RESEARCH MONOGRAPH · KDC-MN-1576

Suzetrigine

May 21, 2026 Kodiac biolabs Research Revised May 22, 2026 3 min read

Selective NaV1.8 voltage-gated sodium channel inhibitor (non-opioid peripheral analgesic)

A first-in-class, peripherally restricted NaV1.8 sodium channel inhibitor developed by Vertex Pharmaceuticals as a non-opioid analgesic for moderate-to-severe acute pain, distinguished by allosteric binding to voltage-sensing domain 2 and greater than 31,000-fold selectivity over all other sodium channel subtypes.

Abstract

Suzetrigine (VX-548; trade name Journavx) is the first selective inhibitor of the NaV1.8 voltage-gated sodium channel to receive regulatory approval, granted by the United States Food and Drug Administration on 30 January 2025 for the treatment of moderate-to-severe acute pain in adults. The compound represents a mechanistically novel analgesic class, acting by allosteric binding to the extracellular S3-S4 loop of voltage-sensing domain 2 (VSD2) of the NaV1.8 channel, where a KKGS amino acid sequence unique to this subtype confers greater than 31,000-fold selectivity over the other nine human voltage-gated sodium channel isoforms. NaV1.8, encoded by the SCN10A gene, is expressed almost exclusively in peripheral nociceptive neurons of the dorsal root ganglia, where it contributes more than 70 percent of the depolarizing current during pain-signaling action potentials. Suzetrigine stabilizes the channel in its closed (resting) state through tonic inhibition that is independent of channel opening frequency, thereby reducing pathological nociceptor hyperexcitability without affecting cardiac, central nervous system, or skeletal muscle sodium channels.

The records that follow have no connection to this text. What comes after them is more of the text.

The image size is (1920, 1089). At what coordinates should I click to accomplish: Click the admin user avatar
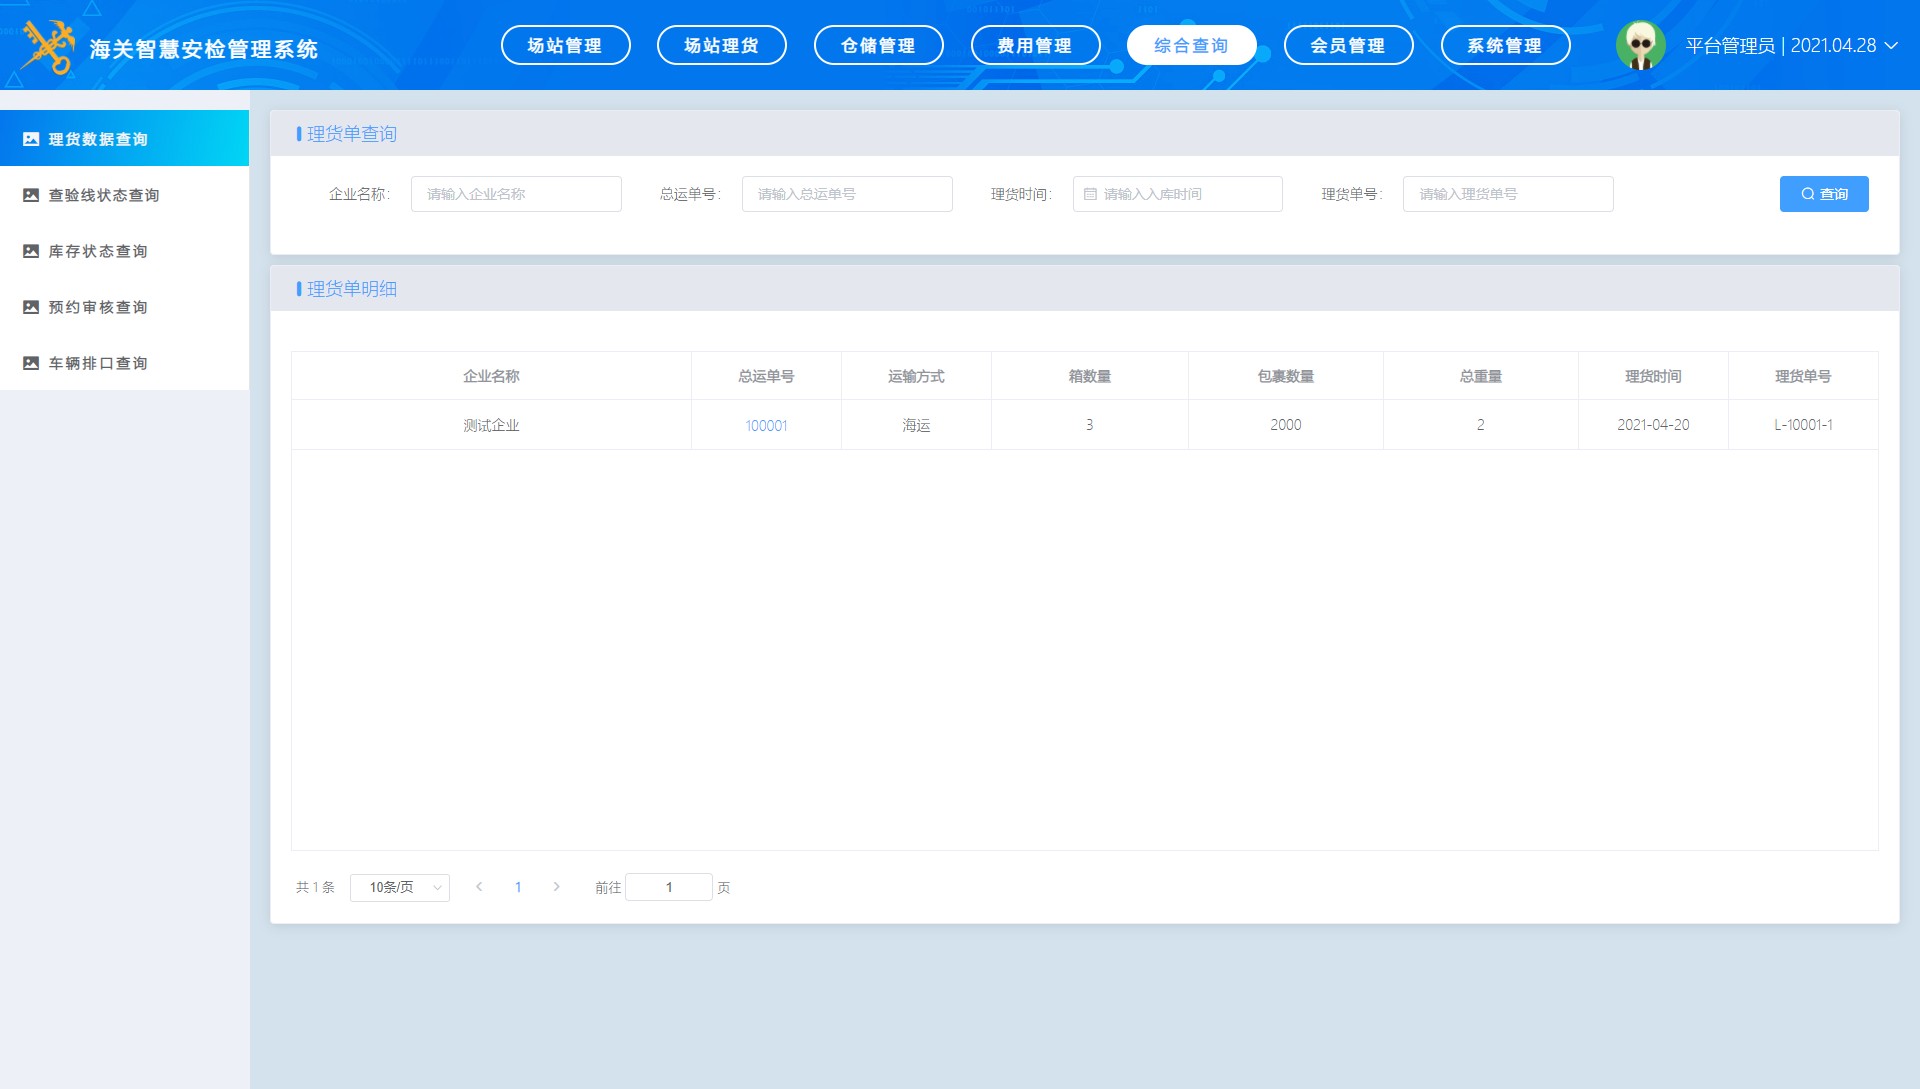point(1640,45)
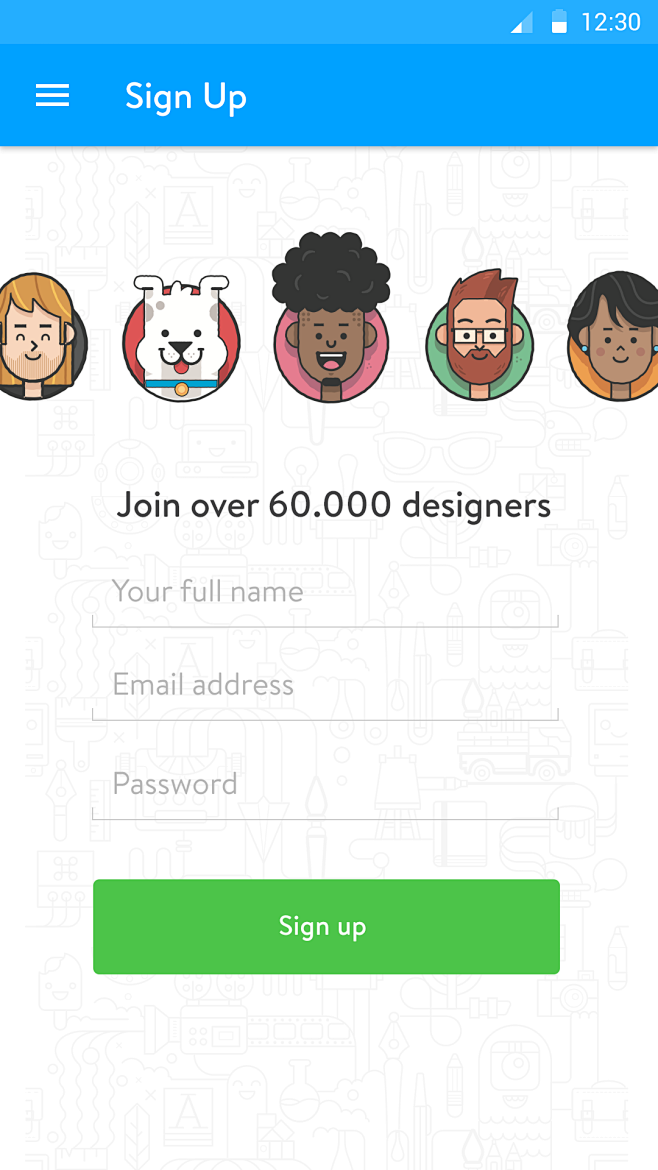This screenshot has height=1170, width=658.
Task: Click the Join over 60.000 designers heading
Action: coord(333,505)
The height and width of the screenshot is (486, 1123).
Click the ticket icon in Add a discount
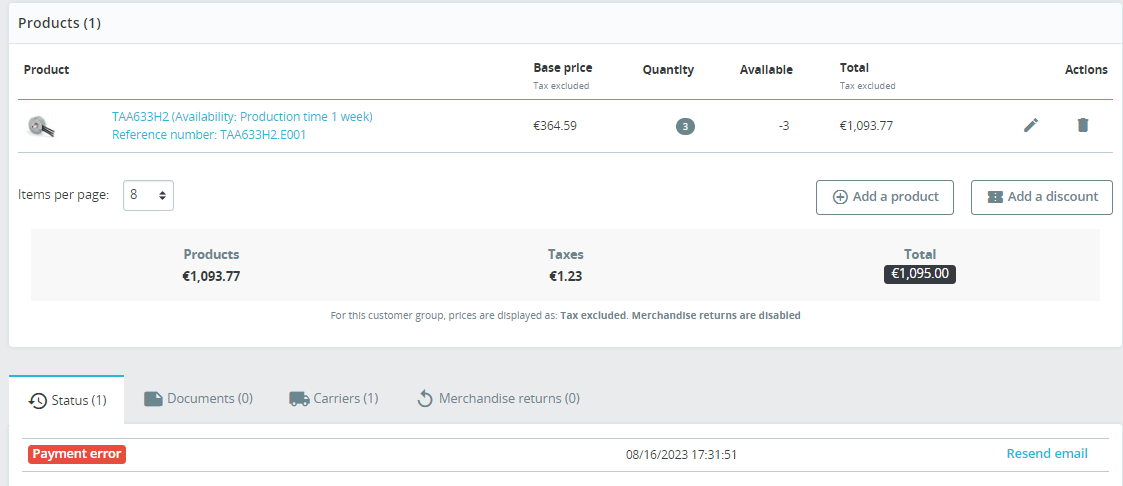pyautogui.click(x=995, y=197)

The compound emerged from a multi-year medicinal chemistry program at Vertex Pharmaceuticals that progressed through the predecessors VX-128 and VX-150 before arriving at VX-548, which demonstrated an in vitro IC50 of 0.68 nanomolar against human NaV1.8 with negligible activity (IC50 greater than 10,000 nanomolar) against all other NaV subtypes. In Phase 2 randomized controlled trials in postoperative bunionectomy and abdominoplasty pain, suzetrigine at a 100 mg loading dose followed by 50 mg every 12 hours produced statistically significant reductions in the time-weighted sum of pain intensity difference over 48 hours (SPID48) compared to placebo (37.8-point and 36.8-point superiority, respectively). In the pivotal Phase 3 NAVIGATE-1 (bunionectomy, N = 1,073) and NAVIGATE-2 (abdominoplasty, N = 1,118) trials, suzetrigine achieved statistically significant superiority over placebo on SPID48 (p = 0.0002 and p < 0.0001, respectively), with analgesic efficacy broadly comparable to hydrocodone/acetaminophen but without opioid-class adverse effects including respiratory depression, sedation, or abuse liability.

Pharmacokinetics are characterized by oral administration with a time to peak plasma concentration of approximately 3 hours in the fasted state, extensive tissue distribution (volume of distribution approximately 495 liters), 99 percent plasma protein binding, and hepatic metabolism predominantly through CYP3A enzymes to the active metabolite M6-SUZ (3.7-fold less potent than parent compound). The terminal elimination half-life of suzetrigine is 23.6 hours, and that of M6-SUZ is 33.0 hours, supporting twice-daily maintenance dosing. Excretion occurs through both fecal (49.9 percent) and urinary (44.0 percent) routes. The compound is contraindicated with strong CYP3A4 inhibitors and in severe hepatic impairment (Child-Pugh Class C). The most common adverse events in clinical trials were nausea, headache, dizziness, constipation, pruritus, muscle spasms, and rash, all predominantly mild to moderate in severity. No respiratory depression, physical dependence, or abuse potential has been identified in clinical or preclinical assessments.

This monograph documents the chemistry, structural pharmacology, mechanism of action, comprehensive pharmacokinetics, preclinical and clinical evidence base, regulatory history, sourcing and handling considerations, drug interaction profile, adverse-event signal, and a structured comparative assessment of five alternative analgesic approaches (VX-150, hydrocodone/acetaminophen, pregabalin, celecoxib, and lidocaine 5% patch) against suzetrigine on five competency standards.